Pixel coordinate grounding data:
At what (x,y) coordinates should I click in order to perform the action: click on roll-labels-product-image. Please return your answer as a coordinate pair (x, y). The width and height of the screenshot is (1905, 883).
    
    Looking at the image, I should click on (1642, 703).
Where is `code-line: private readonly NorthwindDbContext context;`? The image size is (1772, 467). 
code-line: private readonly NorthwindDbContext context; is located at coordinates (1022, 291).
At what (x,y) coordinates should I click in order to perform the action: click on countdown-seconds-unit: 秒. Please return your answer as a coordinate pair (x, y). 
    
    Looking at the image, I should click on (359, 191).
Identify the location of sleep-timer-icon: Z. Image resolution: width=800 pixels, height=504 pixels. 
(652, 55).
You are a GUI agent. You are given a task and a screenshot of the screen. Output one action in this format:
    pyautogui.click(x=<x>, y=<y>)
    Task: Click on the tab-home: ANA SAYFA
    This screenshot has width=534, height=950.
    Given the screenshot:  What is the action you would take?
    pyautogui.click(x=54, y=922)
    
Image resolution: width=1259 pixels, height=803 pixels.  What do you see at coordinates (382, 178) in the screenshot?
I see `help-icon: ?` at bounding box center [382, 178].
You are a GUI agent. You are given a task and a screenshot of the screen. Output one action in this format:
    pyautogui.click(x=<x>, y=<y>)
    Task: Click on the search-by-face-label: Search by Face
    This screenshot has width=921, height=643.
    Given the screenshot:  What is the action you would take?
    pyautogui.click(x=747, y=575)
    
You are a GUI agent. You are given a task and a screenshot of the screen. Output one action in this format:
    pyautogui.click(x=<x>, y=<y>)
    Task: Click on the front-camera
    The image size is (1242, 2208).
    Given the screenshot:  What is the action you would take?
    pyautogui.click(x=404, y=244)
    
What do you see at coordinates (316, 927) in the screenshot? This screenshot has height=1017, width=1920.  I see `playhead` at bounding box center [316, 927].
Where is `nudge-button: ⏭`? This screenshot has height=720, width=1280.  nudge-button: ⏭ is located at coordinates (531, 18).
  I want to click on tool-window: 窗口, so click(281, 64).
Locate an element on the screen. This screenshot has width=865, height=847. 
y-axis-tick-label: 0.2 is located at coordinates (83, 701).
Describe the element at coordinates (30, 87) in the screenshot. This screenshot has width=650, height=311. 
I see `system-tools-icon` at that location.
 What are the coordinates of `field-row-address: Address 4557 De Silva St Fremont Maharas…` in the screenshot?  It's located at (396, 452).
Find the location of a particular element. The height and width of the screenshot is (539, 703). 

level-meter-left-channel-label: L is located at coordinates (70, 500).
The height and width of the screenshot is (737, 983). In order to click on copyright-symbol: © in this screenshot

_Problem requirements_:
Please return, character for character, every line from the start of the items through the line containing "Looking at the image, I should click on (1642, 703).", with both of those lines included.

_Problem solution_:
At what (x,y) coordinates should I click in order to perform the action: click on roll-labels-product-image. Please return your answer as a coordinate pair (x, y). The width and height of the screenshot is (1905, 883).
    
    Looking at the image, I should click on (1642, 703).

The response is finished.